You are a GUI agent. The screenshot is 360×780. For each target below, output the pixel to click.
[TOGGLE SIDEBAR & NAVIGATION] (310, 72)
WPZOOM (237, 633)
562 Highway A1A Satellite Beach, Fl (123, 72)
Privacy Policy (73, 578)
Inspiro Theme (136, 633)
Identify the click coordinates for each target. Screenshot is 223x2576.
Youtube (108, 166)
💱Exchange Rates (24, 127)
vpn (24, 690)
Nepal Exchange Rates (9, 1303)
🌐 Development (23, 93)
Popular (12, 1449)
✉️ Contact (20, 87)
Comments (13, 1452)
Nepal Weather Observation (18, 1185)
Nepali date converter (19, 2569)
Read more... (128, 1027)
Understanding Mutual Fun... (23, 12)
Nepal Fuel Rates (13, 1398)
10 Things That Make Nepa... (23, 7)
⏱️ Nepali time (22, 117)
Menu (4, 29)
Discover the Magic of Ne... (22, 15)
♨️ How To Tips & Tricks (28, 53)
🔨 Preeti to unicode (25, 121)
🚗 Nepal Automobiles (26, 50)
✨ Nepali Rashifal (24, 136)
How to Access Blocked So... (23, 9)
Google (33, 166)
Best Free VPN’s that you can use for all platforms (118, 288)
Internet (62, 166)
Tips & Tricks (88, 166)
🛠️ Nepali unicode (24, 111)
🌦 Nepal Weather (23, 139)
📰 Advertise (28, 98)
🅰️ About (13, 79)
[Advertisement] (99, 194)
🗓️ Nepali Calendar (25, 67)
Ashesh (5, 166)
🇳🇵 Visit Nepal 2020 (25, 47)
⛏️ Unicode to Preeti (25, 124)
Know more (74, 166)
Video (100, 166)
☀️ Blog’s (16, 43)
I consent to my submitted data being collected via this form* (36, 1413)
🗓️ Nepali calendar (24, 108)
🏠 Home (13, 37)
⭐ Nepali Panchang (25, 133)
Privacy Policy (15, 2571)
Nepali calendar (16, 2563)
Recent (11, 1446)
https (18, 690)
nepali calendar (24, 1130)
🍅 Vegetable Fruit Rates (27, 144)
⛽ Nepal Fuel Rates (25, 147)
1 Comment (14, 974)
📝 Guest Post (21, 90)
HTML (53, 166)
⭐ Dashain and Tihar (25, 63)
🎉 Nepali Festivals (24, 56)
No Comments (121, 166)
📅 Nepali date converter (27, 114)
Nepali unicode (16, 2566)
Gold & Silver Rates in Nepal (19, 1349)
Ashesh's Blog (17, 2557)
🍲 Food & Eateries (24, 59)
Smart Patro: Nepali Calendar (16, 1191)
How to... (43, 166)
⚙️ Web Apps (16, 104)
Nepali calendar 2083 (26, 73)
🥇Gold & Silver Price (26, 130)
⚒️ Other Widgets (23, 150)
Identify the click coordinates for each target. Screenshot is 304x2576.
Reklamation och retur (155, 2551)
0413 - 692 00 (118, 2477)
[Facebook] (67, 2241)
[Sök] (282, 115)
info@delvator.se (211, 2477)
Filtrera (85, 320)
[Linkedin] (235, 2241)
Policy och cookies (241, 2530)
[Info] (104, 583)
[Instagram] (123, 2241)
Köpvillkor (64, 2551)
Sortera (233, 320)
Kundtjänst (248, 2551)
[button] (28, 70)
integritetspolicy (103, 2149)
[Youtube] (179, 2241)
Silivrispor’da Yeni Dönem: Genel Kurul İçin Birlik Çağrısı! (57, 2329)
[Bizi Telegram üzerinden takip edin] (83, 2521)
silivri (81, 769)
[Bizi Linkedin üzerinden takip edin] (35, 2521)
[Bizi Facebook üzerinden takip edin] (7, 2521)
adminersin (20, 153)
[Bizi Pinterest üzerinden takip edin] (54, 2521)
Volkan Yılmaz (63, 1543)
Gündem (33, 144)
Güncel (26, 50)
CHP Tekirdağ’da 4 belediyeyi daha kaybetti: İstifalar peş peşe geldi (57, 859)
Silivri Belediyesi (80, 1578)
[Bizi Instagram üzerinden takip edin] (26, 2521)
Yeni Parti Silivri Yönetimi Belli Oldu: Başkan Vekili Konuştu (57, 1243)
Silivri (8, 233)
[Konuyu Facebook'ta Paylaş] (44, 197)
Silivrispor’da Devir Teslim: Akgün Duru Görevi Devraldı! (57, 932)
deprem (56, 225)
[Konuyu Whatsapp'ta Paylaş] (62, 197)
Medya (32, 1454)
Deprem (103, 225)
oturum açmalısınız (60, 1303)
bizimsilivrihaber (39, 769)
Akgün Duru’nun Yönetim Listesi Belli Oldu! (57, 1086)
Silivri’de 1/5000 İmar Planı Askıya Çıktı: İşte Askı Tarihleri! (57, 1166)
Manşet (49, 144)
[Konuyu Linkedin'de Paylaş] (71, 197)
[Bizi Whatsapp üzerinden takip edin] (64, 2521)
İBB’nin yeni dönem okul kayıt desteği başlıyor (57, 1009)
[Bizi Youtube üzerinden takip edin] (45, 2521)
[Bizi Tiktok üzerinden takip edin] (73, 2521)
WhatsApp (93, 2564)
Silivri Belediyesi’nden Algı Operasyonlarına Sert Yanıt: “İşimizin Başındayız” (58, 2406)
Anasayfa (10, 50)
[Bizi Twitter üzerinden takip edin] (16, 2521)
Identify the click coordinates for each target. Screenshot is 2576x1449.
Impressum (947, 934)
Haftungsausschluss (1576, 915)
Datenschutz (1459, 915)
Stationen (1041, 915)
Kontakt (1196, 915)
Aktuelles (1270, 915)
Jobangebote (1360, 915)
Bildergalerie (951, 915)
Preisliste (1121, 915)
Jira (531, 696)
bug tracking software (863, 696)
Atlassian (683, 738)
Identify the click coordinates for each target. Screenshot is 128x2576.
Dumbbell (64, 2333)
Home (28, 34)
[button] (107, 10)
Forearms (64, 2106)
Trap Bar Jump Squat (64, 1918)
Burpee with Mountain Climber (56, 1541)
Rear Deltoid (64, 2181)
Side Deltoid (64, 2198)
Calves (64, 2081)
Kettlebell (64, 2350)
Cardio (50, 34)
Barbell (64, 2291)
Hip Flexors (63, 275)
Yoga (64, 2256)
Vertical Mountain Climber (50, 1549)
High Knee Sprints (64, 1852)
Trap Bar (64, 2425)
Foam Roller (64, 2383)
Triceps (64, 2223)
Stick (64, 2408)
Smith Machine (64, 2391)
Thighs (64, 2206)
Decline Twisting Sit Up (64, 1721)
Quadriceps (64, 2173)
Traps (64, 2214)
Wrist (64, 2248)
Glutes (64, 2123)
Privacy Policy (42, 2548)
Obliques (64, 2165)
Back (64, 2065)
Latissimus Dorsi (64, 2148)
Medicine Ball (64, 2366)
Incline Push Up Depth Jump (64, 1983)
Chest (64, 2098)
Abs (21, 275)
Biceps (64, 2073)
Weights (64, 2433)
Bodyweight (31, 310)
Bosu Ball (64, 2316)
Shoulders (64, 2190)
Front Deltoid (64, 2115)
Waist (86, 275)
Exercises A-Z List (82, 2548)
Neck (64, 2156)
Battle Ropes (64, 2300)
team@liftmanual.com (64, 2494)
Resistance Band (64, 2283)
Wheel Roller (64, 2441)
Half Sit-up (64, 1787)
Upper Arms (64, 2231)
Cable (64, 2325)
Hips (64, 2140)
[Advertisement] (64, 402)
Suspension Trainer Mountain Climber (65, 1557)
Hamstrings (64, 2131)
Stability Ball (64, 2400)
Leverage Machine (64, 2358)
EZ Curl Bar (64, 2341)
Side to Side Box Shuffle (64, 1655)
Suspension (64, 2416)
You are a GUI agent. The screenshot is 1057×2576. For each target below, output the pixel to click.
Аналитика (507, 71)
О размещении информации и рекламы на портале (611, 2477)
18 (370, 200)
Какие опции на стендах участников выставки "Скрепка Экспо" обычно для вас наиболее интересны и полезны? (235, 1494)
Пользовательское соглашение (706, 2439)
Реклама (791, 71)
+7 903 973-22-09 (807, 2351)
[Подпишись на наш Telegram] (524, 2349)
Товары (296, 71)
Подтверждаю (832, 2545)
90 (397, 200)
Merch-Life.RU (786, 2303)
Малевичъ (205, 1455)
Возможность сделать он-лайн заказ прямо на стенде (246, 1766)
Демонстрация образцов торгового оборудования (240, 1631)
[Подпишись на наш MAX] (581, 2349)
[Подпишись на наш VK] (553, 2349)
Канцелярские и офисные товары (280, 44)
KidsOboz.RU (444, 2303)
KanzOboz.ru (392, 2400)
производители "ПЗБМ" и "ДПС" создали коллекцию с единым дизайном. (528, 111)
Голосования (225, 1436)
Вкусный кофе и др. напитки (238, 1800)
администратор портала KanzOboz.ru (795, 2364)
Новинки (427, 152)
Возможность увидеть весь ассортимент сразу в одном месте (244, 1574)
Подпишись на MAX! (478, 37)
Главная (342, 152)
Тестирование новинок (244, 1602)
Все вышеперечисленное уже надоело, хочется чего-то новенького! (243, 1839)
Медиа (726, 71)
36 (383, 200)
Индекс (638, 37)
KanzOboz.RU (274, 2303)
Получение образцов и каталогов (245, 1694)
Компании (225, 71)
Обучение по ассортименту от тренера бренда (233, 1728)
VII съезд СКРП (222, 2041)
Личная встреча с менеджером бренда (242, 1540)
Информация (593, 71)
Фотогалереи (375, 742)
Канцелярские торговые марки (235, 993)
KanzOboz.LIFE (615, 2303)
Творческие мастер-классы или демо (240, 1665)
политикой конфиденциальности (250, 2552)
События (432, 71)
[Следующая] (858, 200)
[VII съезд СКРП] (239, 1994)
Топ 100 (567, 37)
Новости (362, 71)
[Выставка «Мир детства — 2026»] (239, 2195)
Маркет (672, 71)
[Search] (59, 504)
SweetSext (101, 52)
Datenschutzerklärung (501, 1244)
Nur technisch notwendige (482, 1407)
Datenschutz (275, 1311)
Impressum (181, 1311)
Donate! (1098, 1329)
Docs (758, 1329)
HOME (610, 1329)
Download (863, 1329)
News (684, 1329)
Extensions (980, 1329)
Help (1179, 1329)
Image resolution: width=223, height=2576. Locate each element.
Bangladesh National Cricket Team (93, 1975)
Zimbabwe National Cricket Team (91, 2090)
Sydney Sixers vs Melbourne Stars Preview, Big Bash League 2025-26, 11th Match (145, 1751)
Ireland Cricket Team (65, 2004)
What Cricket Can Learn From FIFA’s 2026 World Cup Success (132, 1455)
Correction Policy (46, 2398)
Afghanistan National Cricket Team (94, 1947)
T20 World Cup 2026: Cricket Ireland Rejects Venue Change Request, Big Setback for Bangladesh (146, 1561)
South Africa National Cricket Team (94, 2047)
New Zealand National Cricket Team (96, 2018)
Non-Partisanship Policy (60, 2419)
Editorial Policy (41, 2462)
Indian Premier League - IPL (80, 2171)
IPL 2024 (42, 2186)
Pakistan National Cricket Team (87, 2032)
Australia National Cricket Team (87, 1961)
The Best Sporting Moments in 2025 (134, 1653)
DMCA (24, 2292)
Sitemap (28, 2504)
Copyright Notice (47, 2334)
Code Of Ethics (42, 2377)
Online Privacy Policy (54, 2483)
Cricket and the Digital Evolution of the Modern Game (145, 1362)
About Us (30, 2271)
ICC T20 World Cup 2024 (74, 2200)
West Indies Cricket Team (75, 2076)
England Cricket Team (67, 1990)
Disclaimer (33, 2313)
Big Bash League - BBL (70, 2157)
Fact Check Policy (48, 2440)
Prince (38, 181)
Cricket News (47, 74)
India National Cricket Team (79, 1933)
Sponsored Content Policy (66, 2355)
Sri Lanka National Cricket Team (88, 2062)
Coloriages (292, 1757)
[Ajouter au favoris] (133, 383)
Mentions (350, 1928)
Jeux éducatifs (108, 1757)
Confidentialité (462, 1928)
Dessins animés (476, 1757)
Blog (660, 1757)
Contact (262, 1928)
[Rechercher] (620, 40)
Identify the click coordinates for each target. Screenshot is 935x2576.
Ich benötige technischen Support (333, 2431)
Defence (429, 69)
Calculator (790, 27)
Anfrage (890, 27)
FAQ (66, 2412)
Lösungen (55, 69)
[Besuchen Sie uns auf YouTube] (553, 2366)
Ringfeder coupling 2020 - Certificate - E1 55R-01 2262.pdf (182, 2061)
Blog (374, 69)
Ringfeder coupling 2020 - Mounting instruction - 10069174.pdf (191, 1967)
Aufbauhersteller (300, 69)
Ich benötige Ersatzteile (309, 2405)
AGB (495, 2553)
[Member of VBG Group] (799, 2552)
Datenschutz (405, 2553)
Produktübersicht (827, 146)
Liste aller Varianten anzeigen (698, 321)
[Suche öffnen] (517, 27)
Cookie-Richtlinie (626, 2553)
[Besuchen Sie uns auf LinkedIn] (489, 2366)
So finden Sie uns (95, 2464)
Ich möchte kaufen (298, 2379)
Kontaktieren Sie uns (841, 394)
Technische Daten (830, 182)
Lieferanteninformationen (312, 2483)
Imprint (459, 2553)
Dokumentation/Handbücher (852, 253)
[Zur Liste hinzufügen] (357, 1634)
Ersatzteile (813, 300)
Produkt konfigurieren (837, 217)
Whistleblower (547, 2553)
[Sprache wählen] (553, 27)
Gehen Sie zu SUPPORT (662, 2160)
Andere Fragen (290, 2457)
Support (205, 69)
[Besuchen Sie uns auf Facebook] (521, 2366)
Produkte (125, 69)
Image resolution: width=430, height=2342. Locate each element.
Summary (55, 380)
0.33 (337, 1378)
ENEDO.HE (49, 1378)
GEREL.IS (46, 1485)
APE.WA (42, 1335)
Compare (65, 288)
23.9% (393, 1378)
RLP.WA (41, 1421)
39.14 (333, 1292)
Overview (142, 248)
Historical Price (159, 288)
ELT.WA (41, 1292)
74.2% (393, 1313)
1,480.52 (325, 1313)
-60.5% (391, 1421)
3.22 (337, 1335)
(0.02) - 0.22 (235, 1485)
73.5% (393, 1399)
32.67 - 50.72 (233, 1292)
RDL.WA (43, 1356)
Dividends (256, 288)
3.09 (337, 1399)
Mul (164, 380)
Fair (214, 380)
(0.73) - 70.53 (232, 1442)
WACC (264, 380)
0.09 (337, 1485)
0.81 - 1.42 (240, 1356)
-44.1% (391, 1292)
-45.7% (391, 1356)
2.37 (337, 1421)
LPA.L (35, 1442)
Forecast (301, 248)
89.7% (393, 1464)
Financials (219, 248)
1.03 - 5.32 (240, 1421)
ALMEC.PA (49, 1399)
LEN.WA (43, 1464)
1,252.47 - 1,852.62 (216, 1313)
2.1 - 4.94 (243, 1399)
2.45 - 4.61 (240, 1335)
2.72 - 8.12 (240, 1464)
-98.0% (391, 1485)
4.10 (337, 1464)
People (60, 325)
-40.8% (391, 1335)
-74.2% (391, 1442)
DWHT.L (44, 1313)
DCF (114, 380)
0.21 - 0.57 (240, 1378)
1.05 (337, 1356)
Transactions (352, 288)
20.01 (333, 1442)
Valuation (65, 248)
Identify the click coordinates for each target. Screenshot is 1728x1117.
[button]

Exercise description:
Taking the lines above, repeat exactly those from the line that contains "73.5% (393, 1399)" through the line that contains "LEN.WA (43, 1464)", and both of those lines as well. Include nothing else.

Output of the exercise:
73.5% (393, 1399)
32.67 - 50.72 (233, 1292)
RDL.WA (43, 1356)
Dividends (256, 288)
3.09 (337, 1399)
Mul (164, 380)
Fair (214, 380)
(0.73) - 70.53 (232, 1442)
WACC (264, 380)
0.09 (337, 1485)
0.81 - 1.42 (240, 1356)
-44.1% (391, 1292)
-45.7% (391, 1356)
2.37 (337, 1421)
LPA.L (35, 1442)
Forecast (301, 248)
89.7% (393, 1464)
Financials (219, 248)
1.03 - 5.32 (240, 1421)
ALMEC.PA (49, 1399)
LEN.WA (43, 1464)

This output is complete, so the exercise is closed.